======== Given passage ========

# Making your own pedigree



## Somebunny2love

I have read that if you start your rabbitry with rabbits that do NOT have a pedigree, you can breed 3 generations and make your own pedigree.  Is this correct, or is it vitally important for a new breeder to buy rabbits that come with a pedigree?


----------



## BeltaineRabbitry

I would say that yes, after three generations you can make your own pedigrees, technically all a pedigree is showing who the parents of said rabbit are, what breed they are and color, weight, ear number and birthday,  however, you need to be as honest as possible on these pedigrees.  The problem I have seen happen is if you have a rabbit of questionable breed, you write on your pedigree it is a particular breed, then later down the line it can cause problems if you happened to be mistaken.   Depending on what your plans are for your rabbits makes a difference in if you need a pedigree. Technically for shows through the ARBA, the rabbit showing does not need a pedigree to be shown, the pedigree is for the breeder and buyers of the rabbits, to help keep track of records and to prove breed and show colors in past generations (also weights etc), the ARBA only requires that the rabbit be a good representation of that breed.  If you are planning on using the rabbits in shows and hope to sell to other breeders or start your own line then your best bet is to buy from a reputable breeder who shows and has good quality (pedigreed) stock.  Not only are you going to be getting a better quality rabbit, if you are wanting to sell and can show other well respected breeders names on the pedigrees it will help with moving your stock. 

If you are looking into something such as meat rabbits or fun rabbits pedigrees dont matter so much, unless you plan on doing like I do and breeding a purebred rabbit, and only selling/keeping the best of the best and eating the rest. (that is a lot cheesier sounding than I ment it to be lol  )


----------



## kfacres

You can make your own pedigree at any time, or after any generation, the problem will be it will have blanks in it that are unfillable...


----------



## Bunnylady

A pedigree is really just a record-keeping tool. And, to some degree, a brag, if you have the right sort of animals on there.  

The one time a pedigree is critical, is if you want to register your rabbit. In that situation, you must have a complete 3-generation pedigree, with ear number, weight, color for all of the animals on the page. They must all be the same breed. If they are registered themselves, you must have the registration numbers right, because the ARBA will check on that. When you register your rabbit, the number of registered generations on the pedigree determines what color seal is put on the certificate of registration.

Of course, if your rabbit is really top-notch, that pedigree is vital to it becoming a grand champion. Because, you see, a Grand Championship is only rewarded to a rabbit that is registered, and you have to have that complete pedigree for registration. I had a rabbit a few years ago that got the necessary wins for 3 grand champion legs, but didn't have a complete pedigree, so she couldn't become a grand champion. I had bought one of her grandparents from someone that never sent me the pedigree, so I didn't know what those two great-grands were. If I were an unscrupulous person, I could have changed the name of the purchased rabbit, and made up a couple of fictitious parents for it, and nobody would have known - but I would have, and I'm not that sort of person. So, in a way, pedigrees are a thing you do for other people down the road, not just yourself.


----------

========

**Challenge**
In the forum thread on making your own pedigree, what determines the color of the seal placed on a rabbit's certificate of registration?

======== Material provided ========

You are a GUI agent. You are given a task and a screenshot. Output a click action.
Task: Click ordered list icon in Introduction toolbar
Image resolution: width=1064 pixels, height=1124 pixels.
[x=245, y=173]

========

**Result of the task**
The number of registered generations on the pedigree.